私達は是非この御言葉より覚えたいと思います。教会はただ救われた人たちが集まっているだけのそういう集団ではないですよね。クリスチャンたちの居場所が教会なのではなくて、もっと主体的、もっと積極的なものであります。主の期待を担って、主の御心を行うためにここに存在している。それが教会であります。
そしてこの教会を通して主の働きがなされていく、そしてその中に実は、私たち一人ひとりが加えられているんだということを、 私たちはこの御言葉から覚えようではありませんか。
そしてパウロはこの箇所で、やがて教会を通して実現されるみわざを書きとめております。それが10節の言葉の内容ということになります。
10節、「時が満ちて計画が実行に移され、天にあるものも地にある物も一切のものが、キリストにあってひとつに集められる」ことです。
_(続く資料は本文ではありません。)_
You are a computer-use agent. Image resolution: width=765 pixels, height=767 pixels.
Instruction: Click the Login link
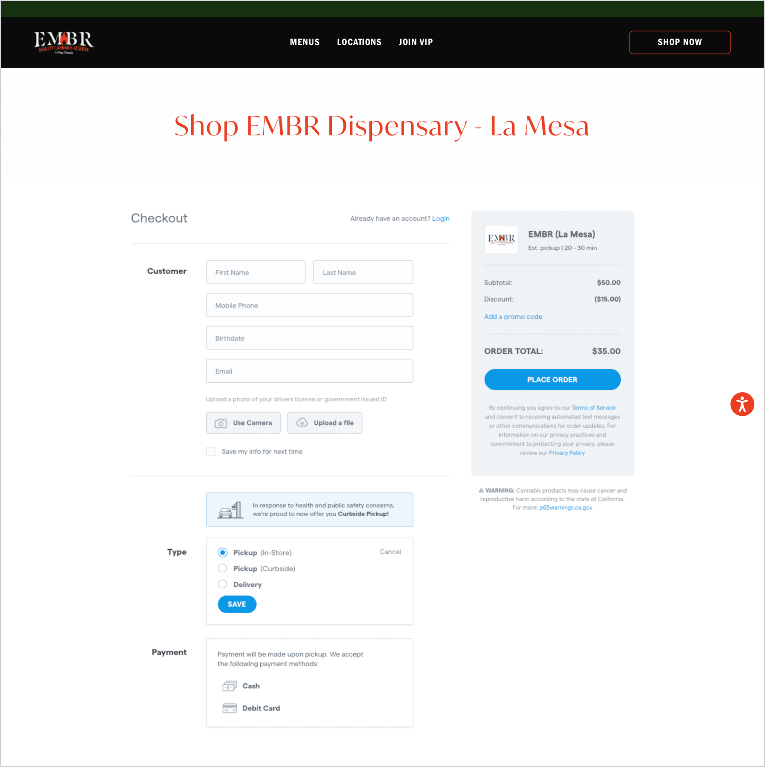pyautogui.click(x=440, y=219)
時が満ちて計画が実行に移されて天にあるものも、天にあるみつかいたち、そして先に召されていった私達の先輩達も、そして地にある私たちも、皆キリストにあってひとつに集められると描かれている。そして一つになって神様をほめたたえる。
ここに描かれているのは御国が完成する姿であります。その時の様子がここに描かれています。そこにあるのは完全な調和であります。たくさんの声が一つに束ねられて、一つにされたメロディー。そこに不協和音はない。そしてそこに主のみわざが完成する。そのような時がやってくるということが、ここに示されています。私たちの救いは、実は、やがてやってくるその日へ続いていく。そういう祝福であるということを、ぜひこの箇所から覚えたいと思います。
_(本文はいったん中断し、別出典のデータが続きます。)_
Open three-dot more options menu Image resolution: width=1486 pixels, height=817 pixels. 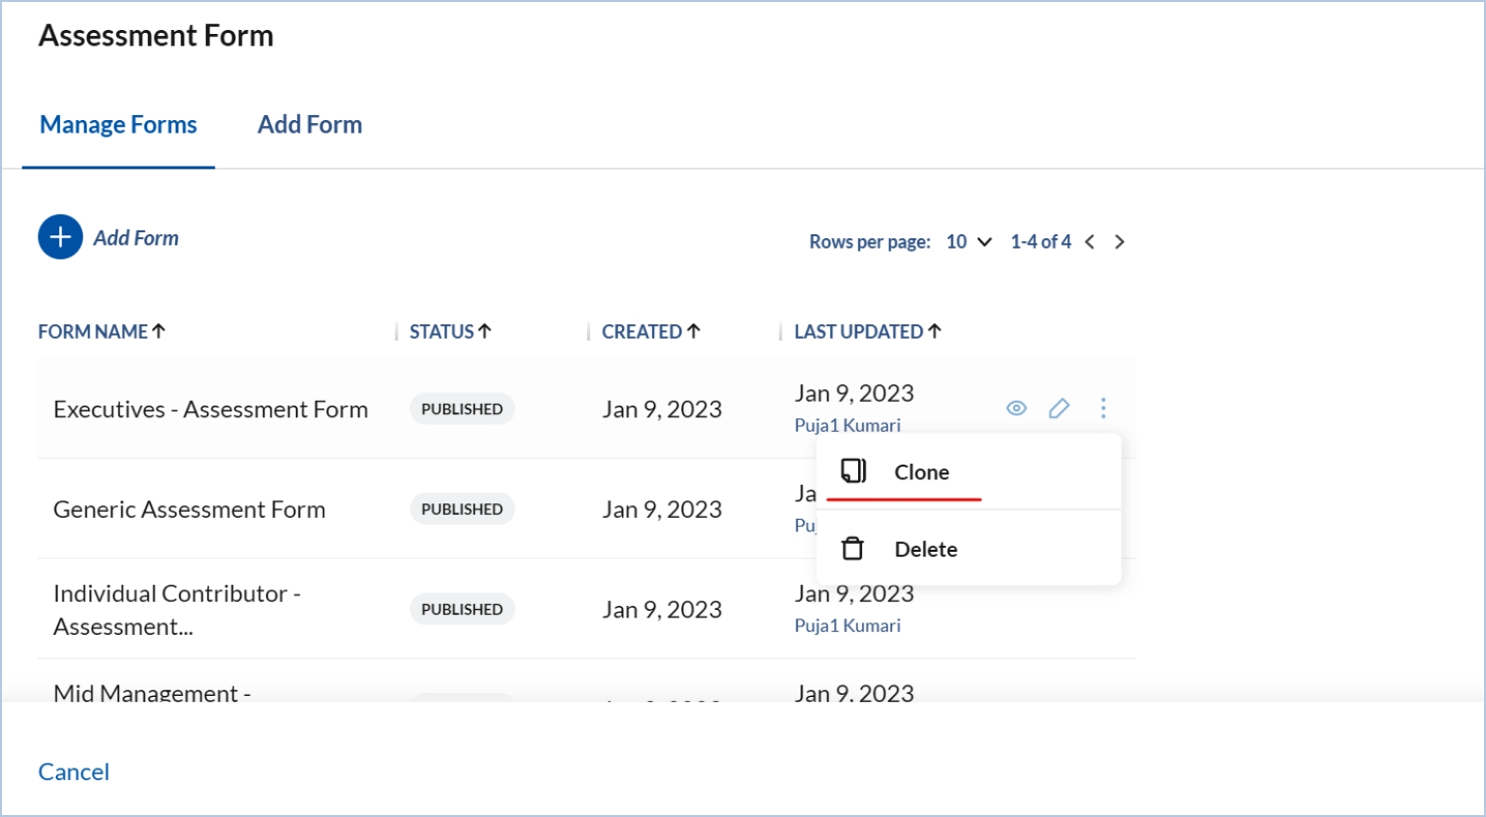click(x=1103, y=409)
今はそういう状態ではないです。今の世の中はそういう状態ではないです。かつて神様がこの世界を作られた時は、完全な調和がそこに存在し、神様を中心とした一つの麗しい世界があった。でもその後、人間に罪が入ったことによって、この世界のあちこちに破れが生じ、人間関係が壊れ、神様との信頼関係も崩れ、被造物との関係も崩れ、壊れ、あらゆるところに崩壊現象が起こっている。そこから生じる痛み、傷、苦しみに、多くの人々が呻いている。それが今の世の中であると思います。その崩壊現象が未だに進行している、バラバラのようなそういう世の中になりつつあるんではないでしょうか。
しかし神様のお働きというのはそのような崩れかかった世界の中に、それと全く逆の世界を作り出すという、そういう働きであります。破れた穴をつくろい、壊れた関係を結び、そこに平和を作り出しているという、そういう働きです。そして最終的に神様は、この世界を一つにする。キリストにあって一つにされる。天にあるものも、地にあるものも、ともに集められてひとつになる。み国が完成する。その日がやってくるまで、教会の働きが続けられていくという導きの中に、私たちが置かれているわけであります。
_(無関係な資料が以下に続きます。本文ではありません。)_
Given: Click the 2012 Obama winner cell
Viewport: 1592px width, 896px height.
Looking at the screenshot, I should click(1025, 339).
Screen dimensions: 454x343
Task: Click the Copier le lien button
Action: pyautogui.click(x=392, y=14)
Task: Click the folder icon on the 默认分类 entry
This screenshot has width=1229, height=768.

その主のみわざが今この地上でなされています。すでに始まっている。どこでなされているんでしょうか?教会でなされている。教会こそはまさに、神様の歴史を貫く計画の中心であるということ、神様の働きの中核を担っているということを、私たちぜひ覚えたい。そしてその中に私たち一人ひとりが加えられているということを、ぜひ自覚するものでありたいと思います。

4.まとめ

教会は実は、み国がこの地上にあるということを表す、そういう場所だと思います。天にあるものも地にあるものも、一つに集められる、そのようなみ国がここにあるということを、人々に示す場所、それが教会であります。そこには、この世とは全く違う原理と価値観が生きています。この世の価値観というのは、争ったり、壊れたり、バラバラになっていく、そういう価値観だと思います。それがこのような現実だと思います。
しかし 、そこにはそれとは全く逆の、和解したり、結びあったり、一つになっていく、そういう生き方、原理、価値観がある。そのようなみ国が、もうすでにこの世の中にあるということを、この世の人々はどうやって知ることができるんでしょうか?そのようなみ国は雲のむこうに広がっているそういう遠い国ではなくて、今もうすでにこの地上に実存している、実際にそういうものをこの世の人たちはどうやって知ることができるんでしょうか?
教会を通して知ることができます。ですから教会が教会であるというところに、もうすでに存在している意義と価値があるということを、私たちには分かるんではないでしょうか。
ただ実際には教会の中も色々あります。まだまだ一つになりきれていないということが、現実かもしれません。時々教会の中でも不協和音が生じてしまうということが起こるんではないかと思います。一つになりたい、ひとつでありたいと願いながらも、なかなか一つになれない。そういう現実が私たちの中にあるんではないだろうかと思います。
それはどうして?
それは私達がまだ完全には清められていないからです。私たちが完全にされてないからです。そしてまだ私たちの傷が癒されていないから。だから私たちはなかなか一つになることができない。ですからそのために時々教会の中にも対立が生じてしまったり、不平不満が出てきてしまったり、残念ですが、そのことの故にに分裂したりということも起こることかと思います。それも私たちが知らなければならない事実かと思いますが、私たちはやはり4節の御言葉を思い出さなければいけません。
私たちが神に選ばれたのは、私たちが御前に聖なるものとされるため、傷のないものにされるためであった、ということを、パウロは4節で教えています。主のめぐみの技が、今も私たちの中でなされ続けているということ、私たちの罪を赦し、清め、傷を癒してくださるということ、そのようにして私たちは、個人としても清められてきますし全体としても、教会としても整えられて、神の前にやがて立つということを、ぜひ覚えたい。そのような恵みの技が、今も進展しているということをぜひ信じ、そのような主の御業に預かる者になりたいと思います。

ONE VOICE って歌があります。ひとつの声という意味の歌だと思いますけれども、一人で歌ってひとつの声なのではないですね。それは当たり前のことですけれども、これはみんなで歌ってたくさんの人で歌って、 ONE VOICE というそういう意味の歌であります。
そして確かに、私たちは時々礼拝の中でこのこと経験することがあるんじゃないかなと思います。みんなで歌ってます。バラバラの声なんです。ふぞろいの声なんですけれども、なぜか歌ってると、声があたかも一人の人の声であるかのように、一つの声であるかのように、聞こえる瞬間があるんじゃないかなと思うんですね。その時って私たち本当に感動します。それはきっと天国の感動なのかなと思いますね。この地上ではなかなか味わうことのできないような、天国で味わうことのできるような、そういう感情を私たちは地上でも時々味合わせていただけるんじゃないかなというふうに思います。決してひとつになれない私たちが、もし一つになれるとするならば、それはまさに恵みの御業です。キリストによって与えられる恵みによって、私たちは初めて一つになる、そんなめぐみの中に、私達が招かれているということをぜひ覚えたい。そして是非この教会が、み国を表す場所となりますように。人々がここに来た時に、この世にはないものがここにはあると感じて頂けるそのような場所となりますように。
私たちはキリストの恵みによって一つとなって、一つの声となることができるように、み国を表す、そのような教会としての成長を目指していきたいと思います。